3. Black Hills Scenic Byway
LENGTH: 78 miles
A mix of evergreen and deciduous trees in Black Hills National Forest facilitates a dark green landscape splashed with pockets of bright color. The byway rests at the western gateway to the sprawling Black Hills, a small mountain range that extends from western South Dakota to Wyoming. Rolling native grass prairies and opportunities to encounter roaming wildlife also contribute to the brilliant drive.
LOCAL STOPS: Take a break from the road and hike Serenity Trail, a 3-mile loop off of Hwy-85 near Newcastle.
4. Flaming Gorge – Green River Basin Scenic Byway
LENGTH: 100 miles
From tree-studded mountain peaks to high desert and open-shrub vegetation, Flaming Gorge – Green River Basin Scenic Byway provides an excellent sampling of autumn’s colorful affect on Wyoming’s diverse landscapes.

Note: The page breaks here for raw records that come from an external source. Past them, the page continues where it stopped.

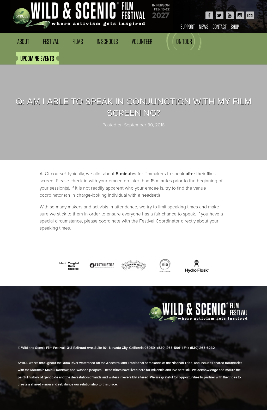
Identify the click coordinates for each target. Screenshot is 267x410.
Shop (235, 26)
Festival (51, 41)
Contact (220, 26)
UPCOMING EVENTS (37, 58)
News (203, 26)
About (23, 41)
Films (77, 41)
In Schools (107, 41)
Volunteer (142, 41)
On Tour (184, 41)
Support (187, 26)
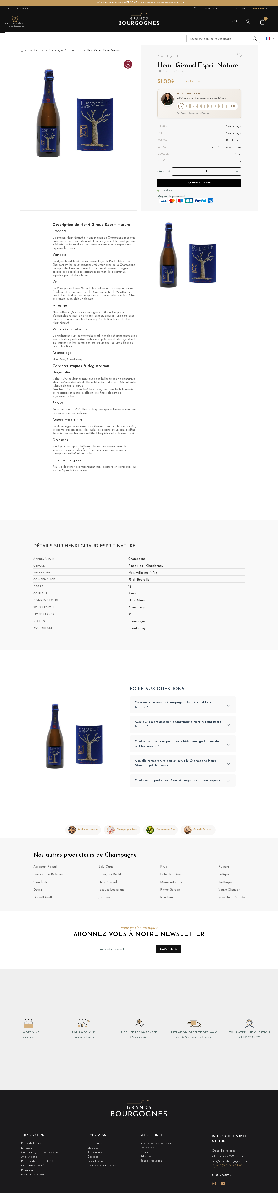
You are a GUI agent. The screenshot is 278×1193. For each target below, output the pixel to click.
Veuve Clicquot (229, 892)
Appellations (95, 1152)
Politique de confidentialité (38, 1160)
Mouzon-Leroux (171, 884)
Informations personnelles (156, 1144)
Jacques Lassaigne (111, 892)
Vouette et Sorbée (231, 899)
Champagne (115, 238)
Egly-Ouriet (106, 869)
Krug (163, 869)
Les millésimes (96, 1160)
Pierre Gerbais (170, 892)
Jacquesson (106, 899)
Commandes (148, 1148)
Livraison (26, 1148)
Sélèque (223, 876)
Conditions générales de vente (40, 1152)
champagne (63, 414)
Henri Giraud (170, 71)
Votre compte (153, 1137)
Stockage (93, 1148)
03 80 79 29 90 (18, 8)
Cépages (93, 1156)
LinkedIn (223, 1181)
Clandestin (41, 884)
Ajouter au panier (199, 183)
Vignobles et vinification (102, 1163)
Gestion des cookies (34, 1171)
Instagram (214, 1181)
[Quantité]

To access this scenic fall drive, jump on the route just west of Rock Springs. Be sure to keep your eye out for herds of mule deer, pronghorn and wild horses along the way.
LOCAL STOPS: While in the area, stop for a hike or views of the gorge in Flaming Gorge National Recreation Area. Drive into the town of Rock Springs to check out their main street and stop for a beer at Bitter Creek Brewing.

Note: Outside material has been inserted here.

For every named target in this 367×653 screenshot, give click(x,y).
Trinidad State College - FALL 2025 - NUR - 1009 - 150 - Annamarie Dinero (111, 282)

5. Red Gulch/Alkali Scenic Backway
LENGTH: 32 miles
Encounter an area rich in geologic history and beauty on this road less traveled running through a mostly unpaved section of the Big Horn Basin. The route includes Red Gulch Road, where you can see the red hills of the 230-million-year-old Chugwater Formation, the 13,000-foot Bighorn Mountains and country inhabited by Paleo-Indian mammoth hunters 12,000 years ago — all framed by fiery-colored prairie in the fall.
LOCAL STOPS: Make plans to stretch your legs at Shell Falls near Shell, Wyoming, where just a short walk brings you to a 120-foot waterfall. While the Shell Falls Interpretive Center and Museum closes in mid-September, the waterfall can be accessed year-round. On the other side of Bighorn National Forest, stop at Medicine Lodge State Archaeological Site near Hyattville to see over 10,000 years of history through petroglyphs and Native American artifacts.
6. Star Valley Scenic Byway
LENGTH: 80 miles
Snow-capped mountain peaks and reflective lakes facilitate supreme fall-foliage viewing in Star Valley. Climb Salt River Canyon and Salt River Pass, and complete your journey at the summit of Snake River Canyon to see Mother Nature’s glowing fall display from 7,610 feet.
LOCAL STOPS: Be sure to stop in Afton to see the world’s largest elkhorn arch. Then head to the nearby Periodic Springs for a hike featuring one of only three springs in the world with a flow that starts and stops on a predictable intervals.